**To-do item**
Pick up the email thread about V4L2 buffer sharing where it stops and continue writing it.
(Given passage begins)
Summary of the V4L2 discussions during LDS - was: Re: Embedded Linux memory management interest group list

Tue May 17 05:57:50 PDT 2011

Em 17-05-2011 09:49, Mauro Carvalho Chehab escreveu:
> Em 15-05-2011 18:10, Hans Verkuil escreveu:
>> On Saturday, May 14, 2011 13:46:03 Mauro Carvalho Chehab wrote:
>>> Em 14-05-2011 13:02, Hans Verkuil escreveu:
>>>> On Saturday, May 14, 2011 12:19:18 Mauro Carvalho Chehab wrote:
>>>
>>>>> So, based at all I've seen, I'm pretty much convinced that the normal MMAP
>>>>> way of streaming (VIDIOC_[REQBUF|STREAMON|STREAMOFF|QBUF|DQBUF ioctl's)
>>>>> are not the best way to share data with framebuffers.
>>>>
>>>> I agree with that, but it is a different story between two V4L2 devices. There
>>>> you obviously want to use the streaming ioctls and still share buffers.
>>>
>>> I don't think so. the requirement for syncing the framebuffer between the two
>>> V4L2 devices is pretty much the same as we have with one V4L2 device and one GPU.
>>>
>>> On both cases, the requirement is to pass a framebuffer between two entities, 
>>> and not a video stream.
>>>
>>> For example, imagine something like:
>>>
>>> 	V4L2 camera =====> V4L2 encoder t MPEG2
>>> 		     ||
>>> 		     LL==> GPU
> 
> For the sake of clarity on my next comments, I'm naming the "V4L2 camera" buffer
> write endpoint as "producer" and the 2 buffer read endpoints as "consumers".
(Given passage ends)
(Information begins)
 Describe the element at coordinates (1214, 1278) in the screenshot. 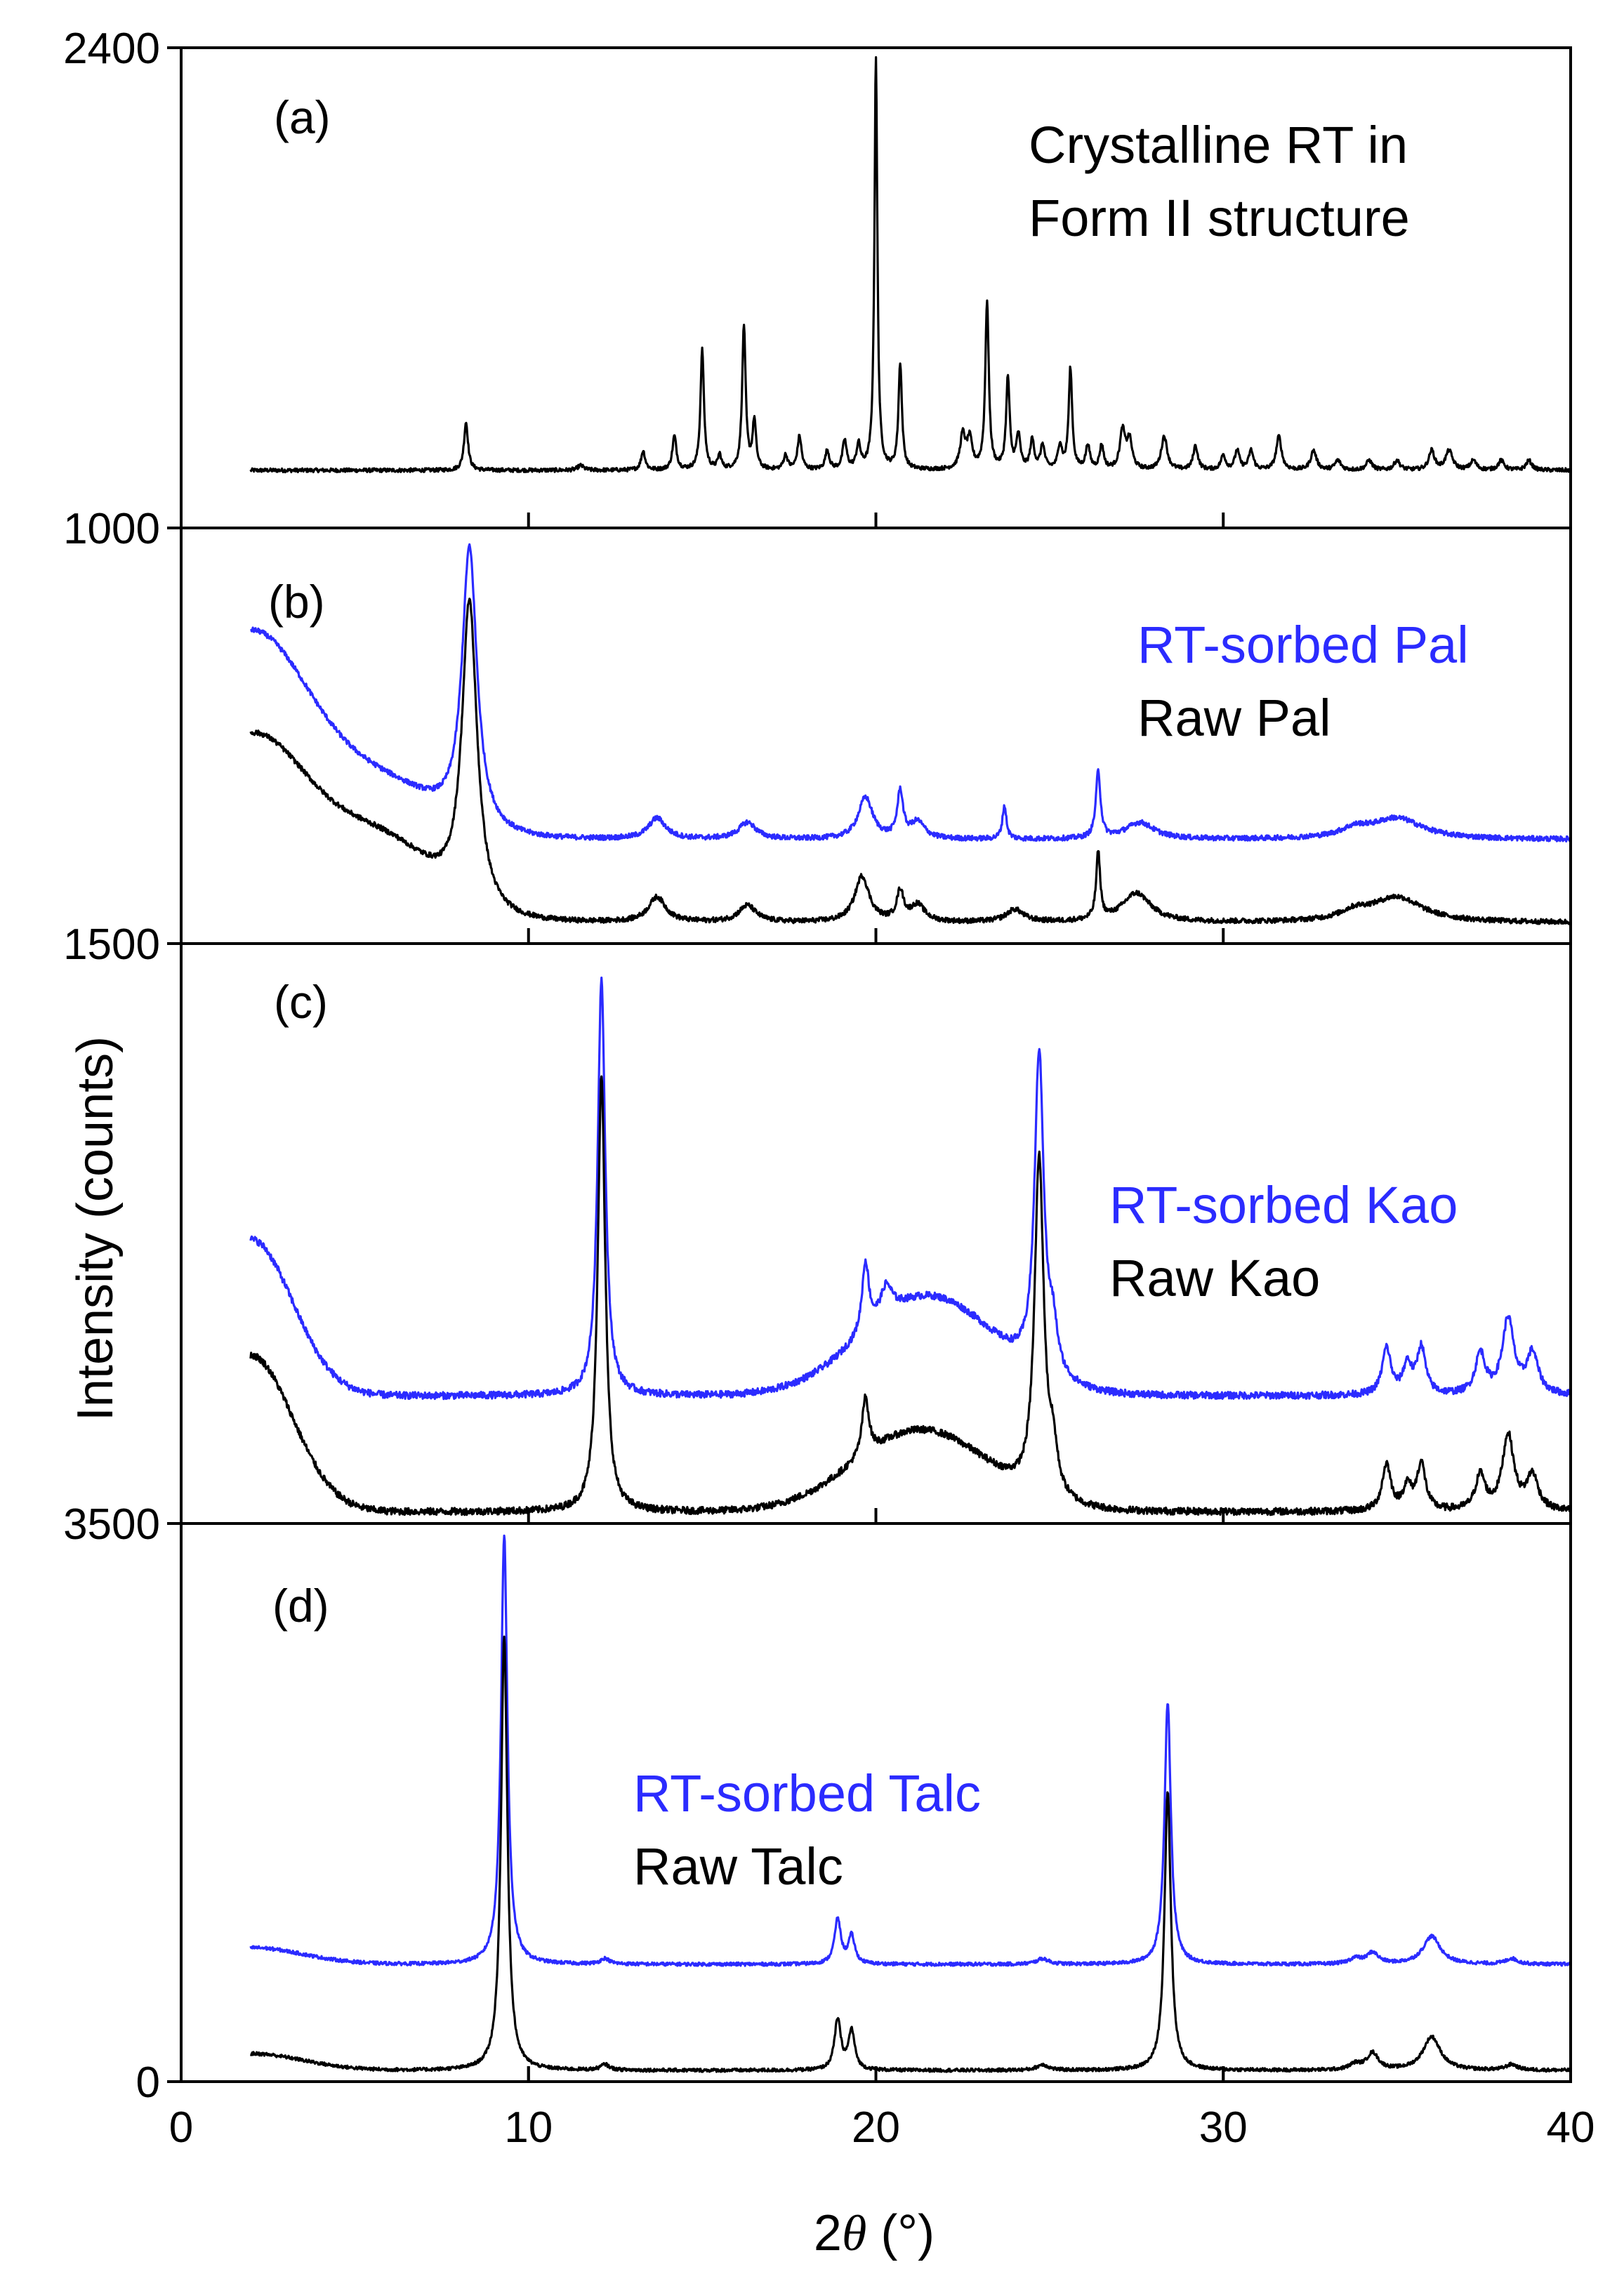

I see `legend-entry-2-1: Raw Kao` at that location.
(Information ends)
(Information begins)
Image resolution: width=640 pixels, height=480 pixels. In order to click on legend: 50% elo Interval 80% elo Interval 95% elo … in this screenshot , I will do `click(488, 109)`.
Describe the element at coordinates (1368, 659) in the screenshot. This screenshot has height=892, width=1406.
(Information ends)
**Exercise result**
>>>
>>> Both GPU and the V4L2 encoder should use the same logic to be sure that they will
>>> use a buffer that were filled already by the camera. Also, the V4L2 camera
>>> driver can't re-use such framebuffer before being sure that both consumers 
>>> has already stopped using it.
>>
>> No. A camera whose output is sent to a resizer and then to a SW/FW/HW encoder
>> is a typical example where you want to queue/dequeue buffers.
> 
> Why? On a framebuffer-oriented set of ioctl's, some kernel internal calls will
> need to take care of the buffer usage, in order to be sure when a buffer can
> be rewritten, as userspace has no way to know when a buffer needs to be queued/dequeued.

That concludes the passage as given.